We use a modified PLP fixative with a final concentration of 4%
formaldehyde, 75 mM Lysine-HCl and 10 mM sodium metaperiodate in phosphate
To prepare the lysine-phosphate buffer, start with 1 volume 200 mM
Lysine-HCl solution and titrate the pH to 7.2-7.4 with 100 mM Na2HPO4.
Complete to 2 volumes with 100 mM phosphate buffer pH 7.2-7.4. This buffer
keeps only for one or to days, but can be frozen in aliquots for longer
The fixative should be prepared just before use.
Combine 1 volume 16% formaldehyde with 3 volumes lysine-phosphate buffer
and add NaIO4 to 10 mM.

This fixative was initially designed by Paul Nakane. The rationale behind
this complicated mix is that the NaIO4 should oxidize trans-diol containing
hexoses to Schiff bases.

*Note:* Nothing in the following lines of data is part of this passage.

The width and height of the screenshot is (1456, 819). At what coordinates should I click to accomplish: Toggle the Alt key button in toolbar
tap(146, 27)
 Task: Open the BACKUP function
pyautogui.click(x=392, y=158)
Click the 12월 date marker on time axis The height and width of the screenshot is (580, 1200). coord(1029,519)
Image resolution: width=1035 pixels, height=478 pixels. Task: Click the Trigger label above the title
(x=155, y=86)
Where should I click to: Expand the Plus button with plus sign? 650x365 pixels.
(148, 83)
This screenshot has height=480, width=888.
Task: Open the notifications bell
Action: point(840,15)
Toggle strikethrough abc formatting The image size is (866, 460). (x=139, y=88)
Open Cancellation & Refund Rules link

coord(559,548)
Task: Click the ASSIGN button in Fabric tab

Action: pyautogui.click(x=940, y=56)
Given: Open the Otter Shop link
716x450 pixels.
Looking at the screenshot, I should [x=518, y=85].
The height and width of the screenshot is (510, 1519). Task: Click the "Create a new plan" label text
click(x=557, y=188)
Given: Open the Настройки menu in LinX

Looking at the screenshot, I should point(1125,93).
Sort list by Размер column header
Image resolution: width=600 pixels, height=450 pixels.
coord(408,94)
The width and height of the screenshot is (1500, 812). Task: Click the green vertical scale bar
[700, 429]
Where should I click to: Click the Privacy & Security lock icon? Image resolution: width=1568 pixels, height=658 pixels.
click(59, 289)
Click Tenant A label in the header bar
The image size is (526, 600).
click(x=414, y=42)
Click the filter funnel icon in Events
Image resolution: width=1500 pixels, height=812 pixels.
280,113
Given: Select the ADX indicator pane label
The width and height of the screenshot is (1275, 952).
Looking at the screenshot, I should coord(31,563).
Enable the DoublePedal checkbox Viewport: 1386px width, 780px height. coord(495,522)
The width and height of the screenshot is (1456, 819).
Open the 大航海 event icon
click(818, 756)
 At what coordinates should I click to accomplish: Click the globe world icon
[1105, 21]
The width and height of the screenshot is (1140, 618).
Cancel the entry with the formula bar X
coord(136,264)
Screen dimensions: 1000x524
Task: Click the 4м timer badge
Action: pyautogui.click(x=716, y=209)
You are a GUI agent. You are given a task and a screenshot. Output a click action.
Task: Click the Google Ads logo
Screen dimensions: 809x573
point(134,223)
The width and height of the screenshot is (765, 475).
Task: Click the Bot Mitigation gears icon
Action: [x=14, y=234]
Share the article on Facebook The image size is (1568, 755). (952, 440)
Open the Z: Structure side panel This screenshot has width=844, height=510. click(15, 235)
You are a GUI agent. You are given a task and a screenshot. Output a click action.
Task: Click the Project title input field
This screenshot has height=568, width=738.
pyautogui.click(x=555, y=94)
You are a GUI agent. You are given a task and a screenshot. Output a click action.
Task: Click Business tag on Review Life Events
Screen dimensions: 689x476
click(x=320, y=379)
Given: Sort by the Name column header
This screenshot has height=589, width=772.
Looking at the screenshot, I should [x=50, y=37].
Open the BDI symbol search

These in turn should react with one of the amino
groups of the lysine, the other amino group reacting either with another
Schiff base or the formaldehyde. The fixative design is obviously targetted
at glycoproteins. It has also been used to perform deoxyglucose activity
measurements at the cellular level (McCasland & Woolsey 1988, J Comp Neurol
278: 543-554).

>My questions are:
>Is this approximately the same as dissolving 4% paraformaldehyde in PBS?
>What is the difference between this and 10% buffered formalin?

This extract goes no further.